_EXERCISE PASSAGE_
BEGIN

Autor: Prof. Goran Petrevski, PhD
Recently, the World Bank Group published the publication Greater Heights: Growing to High Income in Europe and Central Asia, which deals with the main drivers and obstacles in the transition of middle-income countries in the region towards the high-income level. Given that all the Balkan countries belong to this category, it would be useful to highlight the main challenges during this process.
Yes, it is possible!
Although several Central and Eastern European countries have seen an increase in the level of income, the recent murky global economic environment makes their prospects for reaching the high-income level in the near future unlikely. Moreover, some raise concerns that these countries might become caught in the so called middle-income trap with per capita incomes below the high-income threshold.
The growth slowdown in these countries arises mainly due to slow pace of structural reforms – reducing the role of government in the economy and establishing competitive environment compatible with efficient and innovative enterprises. In addition, these countries experience a decline in the size of working-age populations caused by the combination of low birth rates and large outward migration. Finally, a series of adverse global shocks that have occurred in the past two decades (the Global financial crisis, the COVID-19 pandemic, and the war in Ukraine) have had a dramatic impact on the global environment with very unfavorable consequences for these small open economies.
However, notwithstanding these obstacles, the policy makers in the middle-income Balkan countries should not fall into despair. After all, ten former transition economies from Central and Eastern Europe have simultaneously reached the high-income status and have joined the European Union by 2024. Their experience is to serve both as a source of optimism and as a guiding light with respect to the transition towards the high-income level.
Increasing productivity growth
To achieve higher growth rates necessary for attaining high-income status, the World Bank recommend these countries to engage in a transition from investment-based growth strategies to strategies based on the importation of global capital and the infusion of technology, knowledge and innovation. Such a transition requires developing economic structures and institutions conducive to the accumulation of human and physical capital, and supportive to innovations. In other words, these countries should not ignore the need to boost investment in both human and physical capital, but they also have to foster a dynamic business approach, invest in human capital and reduce the misallocation of resources. At the same time, this strategy implies that Balkan countries should further their integration in the global economy which will make them capable of adopting new technologies, ideas, and expertise from abroad and diffusing them domestically. In these regards, Balkan countries should follow the example of the above mentioned ten former transition economies, which have benefited from their participation in the global value chains and the infusion of expertise and advanced technology. Also, the accumulated experience suggests that traditional policies directed at supporting small and medium enterprises alone often fail to deliver high growth because these firms are too small and unproductive. Instead, it seems that startups and young firms are more dynamic and innovative.

END

_EXTRACTED DATA_
BEGIN

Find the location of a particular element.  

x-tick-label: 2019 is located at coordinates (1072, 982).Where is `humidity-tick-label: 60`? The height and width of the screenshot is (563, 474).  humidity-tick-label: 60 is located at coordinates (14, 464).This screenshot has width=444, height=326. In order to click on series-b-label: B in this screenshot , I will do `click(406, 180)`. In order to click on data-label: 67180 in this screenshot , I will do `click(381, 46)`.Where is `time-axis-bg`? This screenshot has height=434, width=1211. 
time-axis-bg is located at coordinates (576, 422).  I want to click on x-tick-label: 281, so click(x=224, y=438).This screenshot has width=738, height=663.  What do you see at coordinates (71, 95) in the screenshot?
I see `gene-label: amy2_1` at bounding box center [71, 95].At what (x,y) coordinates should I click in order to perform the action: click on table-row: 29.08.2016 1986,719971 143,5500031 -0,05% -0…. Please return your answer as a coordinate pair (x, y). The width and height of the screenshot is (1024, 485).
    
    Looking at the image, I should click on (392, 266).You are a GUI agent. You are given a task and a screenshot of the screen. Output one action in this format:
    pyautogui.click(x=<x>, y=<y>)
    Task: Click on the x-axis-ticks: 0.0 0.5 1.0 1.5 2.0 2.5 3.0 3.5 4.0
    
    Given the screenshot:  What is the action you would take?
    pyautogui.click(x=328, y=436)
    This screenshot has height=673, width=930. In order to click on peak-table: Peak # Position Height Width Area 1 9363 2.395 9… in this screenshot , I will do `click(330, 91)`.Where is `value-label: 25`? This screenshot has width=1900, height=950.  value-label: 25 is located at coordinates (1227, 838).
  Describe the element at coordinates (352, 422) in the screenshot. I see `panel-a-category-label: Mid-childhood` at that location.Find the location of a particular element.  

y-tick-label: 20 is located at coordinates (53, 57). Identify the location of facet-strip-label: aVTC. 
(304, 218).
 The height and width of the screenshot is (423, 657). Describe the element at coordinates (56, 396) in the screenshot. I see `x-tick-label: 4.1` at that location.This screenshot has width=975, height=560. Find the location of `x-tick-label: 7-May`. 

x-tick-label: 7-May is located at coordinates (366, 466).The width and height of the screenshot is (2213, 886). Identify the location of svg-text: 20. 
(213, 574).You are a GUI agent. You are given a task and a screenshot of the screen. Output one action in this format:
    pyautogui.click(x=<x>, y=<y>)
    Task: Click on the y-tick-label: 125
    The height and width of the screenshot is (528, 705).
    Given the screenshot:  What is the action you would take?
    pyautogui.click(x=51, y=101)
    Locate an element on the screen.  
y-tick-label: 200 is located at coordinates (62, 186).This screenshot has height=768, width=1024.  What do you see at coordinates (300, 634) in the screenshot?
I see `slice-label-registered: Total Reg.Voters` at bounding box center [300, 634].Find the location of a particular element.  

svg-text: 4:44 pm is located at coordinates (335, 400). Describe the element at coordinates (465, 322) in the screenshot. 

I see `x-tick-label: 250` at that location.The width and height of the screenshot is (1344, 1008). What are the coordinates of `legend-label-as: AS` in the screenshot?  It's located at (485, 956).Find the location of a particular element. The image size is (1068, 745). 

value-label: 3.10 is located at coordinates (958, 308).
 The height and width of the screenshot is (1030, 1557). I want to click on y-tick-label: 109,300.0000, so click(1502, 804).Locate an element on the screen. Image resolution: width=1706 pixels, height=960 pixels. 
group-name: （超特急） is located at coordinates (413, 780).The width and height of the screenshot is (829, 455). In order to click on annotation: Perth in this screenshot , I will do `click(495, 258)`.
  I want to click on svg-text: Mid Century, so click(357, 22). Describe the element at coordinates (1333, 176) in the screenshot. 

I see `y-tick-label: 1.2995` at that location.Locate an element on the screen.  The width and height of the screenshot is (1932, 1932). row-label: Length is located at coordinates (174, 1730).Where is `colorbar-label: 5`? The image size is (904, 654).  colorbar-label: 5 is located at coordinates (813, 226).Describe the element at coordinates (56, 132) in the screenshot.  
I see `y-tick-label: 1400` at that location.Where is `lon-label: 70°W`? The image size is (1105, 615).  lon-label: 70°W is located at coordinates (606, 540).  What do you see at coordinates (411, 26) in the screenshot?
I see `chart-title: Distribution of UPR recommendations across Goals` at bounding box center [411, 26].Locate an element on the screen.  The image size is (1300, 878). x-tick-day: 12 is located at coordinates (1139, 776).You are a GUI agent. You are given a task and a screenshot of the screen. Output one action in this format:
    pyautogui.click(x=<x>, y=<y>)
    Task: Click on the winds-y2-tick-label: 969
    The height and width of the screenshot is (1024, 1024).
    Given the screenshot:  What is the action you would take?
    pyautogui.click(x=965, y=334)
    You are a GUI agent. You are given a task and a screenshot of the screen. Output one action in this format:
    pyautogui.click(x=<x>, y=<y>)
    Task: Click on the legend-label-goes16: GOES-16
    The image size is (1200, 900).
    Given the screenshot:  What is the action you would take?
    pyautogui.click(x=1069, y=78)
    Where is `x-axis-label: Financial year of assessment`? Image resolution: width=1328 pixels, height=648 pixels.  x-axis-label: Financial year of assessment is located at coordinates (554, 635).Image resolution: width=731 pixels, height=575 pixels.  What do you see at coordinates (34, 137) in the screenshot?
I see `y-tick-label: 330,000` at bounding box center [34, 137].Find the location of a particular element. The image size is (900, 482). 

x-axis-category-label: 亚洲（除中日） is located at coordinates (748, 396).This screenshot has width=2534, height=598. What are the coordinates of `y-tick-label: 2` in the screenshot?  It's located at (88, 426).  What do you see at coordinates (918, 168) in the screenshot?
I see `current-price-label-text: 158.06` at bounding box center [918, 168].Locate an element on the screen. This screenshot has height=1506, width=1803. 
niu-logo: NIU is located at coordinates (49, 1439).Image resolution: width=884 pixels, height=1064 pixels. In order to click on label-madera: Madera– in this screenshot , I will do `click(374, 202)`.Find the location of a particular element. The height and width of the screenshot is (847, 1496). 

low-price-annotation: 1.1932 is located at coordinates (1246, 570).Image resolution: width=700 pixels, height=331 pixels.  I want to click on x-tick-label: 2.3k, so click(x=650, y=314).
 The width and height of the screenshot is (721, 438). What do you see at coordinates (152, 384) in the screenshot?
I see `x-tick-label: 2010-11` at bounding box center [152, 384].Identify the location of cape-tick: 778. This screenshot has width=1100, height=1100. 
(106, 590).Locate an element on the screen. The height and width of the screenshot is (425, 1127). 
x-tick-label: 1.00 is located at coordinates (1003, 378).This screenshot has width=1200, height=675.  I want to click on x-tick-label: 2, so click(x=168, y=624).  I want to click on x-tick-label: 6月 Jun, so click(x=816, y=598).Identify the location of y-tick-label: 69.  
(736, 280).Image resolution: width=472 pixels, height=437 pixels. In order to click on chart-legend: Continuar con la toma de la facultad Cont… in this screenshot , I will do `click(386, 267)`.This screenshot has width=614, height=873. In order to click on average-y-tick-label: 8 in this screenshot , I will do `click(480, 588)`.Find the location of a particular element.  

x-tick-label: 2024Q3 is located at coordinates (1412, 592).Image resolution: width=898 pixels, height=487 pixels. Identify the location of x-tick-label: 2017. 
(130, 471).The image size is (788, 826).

END

_WHAT IS BEING ASKED_
How does the piece on Balkan countries' path to high income go on after its last sentence? Write the continuation.

_ANSWER FOR THIS EXERCISE_
To spur productivity growth in middle-income countries, the World Bank recommends several measures, such as:
- Promoting competition, reducing the presence of small and medium enterprises in competitive sectors, and enforcing intellectual property rights.
- Establishing direct support toward young, dynamic enterprises, which are the main source of job creation.
- Develop a skilled workforce along with quality management staff.
- Improving the access to long-term credit and risk capital, by deepening capital markets, facilitating venture capital and other forms of risk capital to support innovative entrepreneurs.
- enhance technology adoption by providing incentives for private R&D investment and fostering closer cooperation between businesses and academia.
- reducing trade barriers and improving logistics and border procedures.
Higher quality of education
The decline in the quality of education is seen as one of the main obstacles to long-term growth in the middle-income countries. For instance, there is a downward trend in the quality of primary and secondary education as measured by the scores of the PISA tests. Similarly, only a few universities from the Balkans are among the top 500 in the relevant international rankings. The interference of politics with universities, inadequate funding, outdated curricula, and the proliferation of low-quality universities are cited as the main causes behind these adverse trends.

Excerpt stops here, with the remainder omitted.